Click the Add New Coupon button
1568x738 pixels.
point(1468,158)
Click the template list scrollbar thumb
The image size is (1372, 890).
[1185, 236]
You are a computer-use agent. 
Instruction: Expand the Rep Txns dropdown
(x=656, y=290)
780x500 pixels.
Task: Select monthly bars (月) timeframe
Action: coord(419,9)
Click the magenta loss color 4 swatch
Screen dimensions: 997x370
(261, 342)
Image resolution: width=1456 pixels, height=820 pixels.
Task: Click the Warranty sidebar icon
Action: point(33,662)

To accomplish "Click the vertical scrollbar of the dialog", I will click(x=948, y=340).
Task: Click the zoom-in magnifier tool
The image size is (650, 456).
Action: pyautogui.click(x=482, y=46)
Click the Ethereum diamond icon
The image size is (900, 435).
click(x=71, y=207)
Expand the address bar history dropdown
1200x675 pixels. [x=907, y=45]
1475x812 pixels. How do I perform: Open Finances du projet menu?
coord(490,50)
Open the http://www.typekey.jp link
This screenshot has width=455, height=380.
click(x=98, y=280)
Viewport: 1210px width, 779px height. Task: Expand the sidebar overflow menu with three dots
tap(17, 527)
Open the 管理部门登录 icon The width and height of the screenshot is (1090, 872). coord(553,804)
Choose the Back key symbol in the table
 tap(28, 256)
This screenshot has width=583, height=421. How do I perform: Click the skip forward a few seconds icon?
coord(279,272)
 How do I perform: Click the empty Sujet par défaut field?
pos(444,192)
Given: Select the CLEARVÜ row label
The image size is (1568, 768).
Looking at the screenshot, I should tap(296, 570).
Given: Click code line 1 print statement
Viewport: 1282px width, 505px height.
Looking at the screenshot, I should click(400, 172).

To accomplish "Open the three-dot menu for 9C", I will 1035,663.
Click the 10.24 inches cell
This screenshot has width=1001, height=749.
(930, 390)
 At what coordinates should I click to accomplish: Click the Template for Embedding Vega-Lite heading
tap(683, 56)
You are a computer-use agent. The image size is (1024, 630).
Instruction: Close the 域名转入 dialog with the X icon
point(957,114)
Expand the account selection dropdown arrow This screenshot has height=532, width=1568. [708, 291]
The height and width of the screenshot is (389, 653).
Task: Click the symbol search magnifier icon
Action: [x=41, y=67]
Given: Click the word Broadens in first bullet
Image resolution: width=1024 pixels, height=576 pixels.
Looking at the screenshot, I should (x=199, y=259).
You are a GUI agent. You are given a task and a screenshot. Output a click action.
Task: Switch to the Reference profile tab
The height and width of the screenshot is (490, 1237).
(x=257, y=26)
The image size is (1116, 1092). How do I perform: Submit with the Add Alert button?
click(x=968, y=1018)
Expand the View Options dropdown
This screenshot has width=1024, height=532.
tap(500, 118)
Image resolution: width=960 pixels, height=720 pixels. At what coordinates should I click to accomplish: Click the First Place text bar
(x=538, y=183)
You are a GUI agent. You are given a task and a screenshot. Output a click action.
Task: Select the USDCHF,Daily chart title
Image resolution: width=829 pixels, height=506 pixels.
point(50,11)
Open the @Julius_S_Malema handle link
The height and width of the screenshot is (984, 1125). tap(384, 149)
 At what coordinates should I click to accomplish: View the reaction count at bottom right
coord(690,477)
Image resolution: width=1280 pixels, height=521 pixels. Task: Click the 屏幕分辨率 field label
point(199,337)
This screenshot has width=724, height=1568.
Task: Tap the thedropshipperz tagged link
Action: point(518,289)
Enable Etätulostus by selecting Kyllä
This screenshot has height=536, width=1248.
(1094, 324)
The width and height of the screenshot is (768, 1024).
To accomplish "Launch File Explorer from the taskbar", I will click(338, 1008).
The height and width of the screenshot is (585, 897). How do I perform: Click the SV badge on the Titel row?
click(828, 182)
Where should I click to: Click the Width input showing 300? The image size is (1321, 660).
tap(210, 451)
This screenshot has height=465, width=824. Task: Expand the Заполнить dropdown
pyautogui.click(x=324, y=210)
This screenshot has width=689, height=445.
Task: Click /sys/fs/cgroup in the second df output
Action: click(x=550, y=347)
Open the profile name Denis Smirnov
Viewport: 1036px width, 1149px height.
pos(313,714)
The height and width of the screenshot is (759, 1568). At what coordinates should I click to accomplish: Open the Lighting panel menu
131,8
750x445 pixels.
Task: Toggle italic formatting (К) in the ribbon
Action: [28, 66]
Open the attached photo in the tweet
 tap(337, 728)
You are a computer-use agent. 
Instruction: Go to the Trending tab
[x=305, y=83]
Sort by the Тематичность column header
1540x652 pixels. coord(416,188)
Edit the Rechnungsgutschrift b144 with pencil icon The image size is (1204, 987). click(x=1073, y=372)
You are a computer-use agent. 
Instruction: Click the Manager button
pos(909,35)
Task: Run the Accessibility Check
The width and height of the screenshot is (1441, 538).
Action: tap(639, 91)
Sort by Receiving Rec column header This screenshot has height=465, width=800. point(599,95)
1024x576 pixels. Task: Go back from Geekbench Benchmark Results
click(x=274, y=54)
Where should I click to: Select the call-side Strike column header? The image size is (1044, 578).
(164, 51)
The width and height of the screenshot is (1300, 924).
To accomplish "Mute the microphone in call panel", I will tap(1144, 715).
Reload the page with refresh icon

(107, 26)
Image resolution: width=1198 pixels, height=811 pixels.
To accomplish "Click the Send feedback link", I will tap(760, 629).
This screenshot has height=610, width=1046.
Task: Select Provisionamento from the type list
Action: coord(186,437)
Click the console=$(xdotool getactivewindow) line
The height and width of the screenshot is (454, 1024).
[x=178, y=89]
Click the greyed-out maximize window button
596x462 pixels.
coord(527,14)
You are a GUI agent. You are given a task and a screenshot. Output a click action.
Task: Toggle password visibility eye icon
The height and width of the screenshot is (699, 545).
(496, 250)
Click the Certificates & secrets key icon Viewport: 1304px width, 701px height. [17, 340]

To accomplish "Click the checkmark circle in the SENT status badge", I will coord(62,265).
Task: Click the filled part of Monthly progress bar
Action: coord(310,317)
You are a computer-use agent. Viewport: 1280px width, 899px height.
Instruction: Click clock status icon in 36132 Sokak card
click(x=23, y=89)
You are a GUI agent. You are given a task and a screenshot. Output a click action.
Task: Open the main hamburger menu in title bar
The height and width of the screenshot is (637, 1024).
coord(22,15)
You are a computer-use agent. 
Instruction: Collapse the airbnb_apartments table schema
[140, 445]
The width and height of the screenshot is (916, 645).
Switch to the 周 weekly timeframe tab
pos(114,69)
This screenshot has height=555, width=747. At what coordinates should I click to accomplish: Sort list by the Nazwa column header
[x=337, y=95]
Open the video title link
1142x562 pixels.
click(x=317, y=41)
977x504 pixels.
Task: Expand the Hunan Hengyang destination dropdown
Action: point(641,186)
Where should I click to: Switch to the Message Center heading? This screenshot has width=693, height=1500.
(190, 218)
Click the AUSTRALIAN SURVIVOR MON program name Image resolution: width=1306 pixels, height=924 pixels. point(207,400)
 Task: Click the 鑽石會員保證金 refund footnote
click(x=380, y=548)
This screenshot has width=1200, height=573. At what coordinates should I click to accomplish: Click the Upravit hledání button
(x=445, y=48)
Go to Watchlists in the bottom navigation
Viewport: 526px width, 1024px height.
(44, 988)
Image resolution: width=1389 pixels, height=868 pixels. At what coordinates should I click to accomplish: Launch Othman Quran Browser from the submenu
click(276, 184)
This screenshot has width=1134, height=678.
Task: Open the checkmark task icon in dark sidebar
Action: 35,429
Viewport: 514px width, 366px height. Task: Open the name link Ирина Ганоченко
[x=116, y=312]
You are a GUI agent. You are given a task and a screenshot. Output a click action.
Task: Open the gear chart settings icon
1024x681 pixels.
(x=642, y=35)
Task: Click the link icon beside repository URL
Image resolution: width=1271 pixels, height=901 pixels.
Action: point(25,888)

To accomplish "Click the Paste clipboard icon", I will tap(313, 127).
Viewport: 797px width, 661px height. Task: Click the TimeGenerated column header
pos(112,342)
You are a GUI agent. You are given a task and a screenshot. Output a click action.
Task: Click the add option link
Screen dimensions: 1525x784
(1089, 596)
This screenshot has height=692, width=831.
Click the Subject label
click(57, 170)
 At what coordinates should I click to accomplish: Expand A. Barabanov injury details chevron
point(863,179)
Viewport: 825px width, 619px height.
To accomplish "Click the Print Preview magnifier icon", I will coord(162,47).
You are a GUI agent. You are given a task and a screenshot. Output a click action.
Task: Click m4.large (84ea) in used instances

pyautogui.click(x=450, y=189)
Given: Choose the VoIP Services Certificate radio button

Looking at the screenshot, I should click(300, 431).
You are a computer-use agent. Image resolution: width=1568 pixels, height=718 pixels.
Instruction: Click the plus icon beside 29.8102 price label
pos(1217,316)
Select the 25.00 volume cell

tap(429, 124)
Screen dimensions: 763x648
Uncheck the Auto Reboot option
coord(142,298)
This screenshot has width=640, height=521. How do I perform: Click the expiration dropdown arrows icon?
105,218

▶ [Your goal]: Reproduce word for word the lines of the records above, beginning at the first and ending with the line where "Click the magenta loss color 4 swatch" appears, and nothing past it.

▶ [Result for this task]:
Click the Add New Coupon button
1568x738 pixels.
point(1468,158)
Click the template list scrollbar thumb
The image size is (1372, 890).
[1185, 236]
You are a computer-use agent. 
Instruction: Expand the Rep Txns dropdown
(x=656, y=290)
780x500 pixels.
Task: Select monthly bars (月) timeframe
Action: coord(419,9)
Click the magenta loss color 4 swatch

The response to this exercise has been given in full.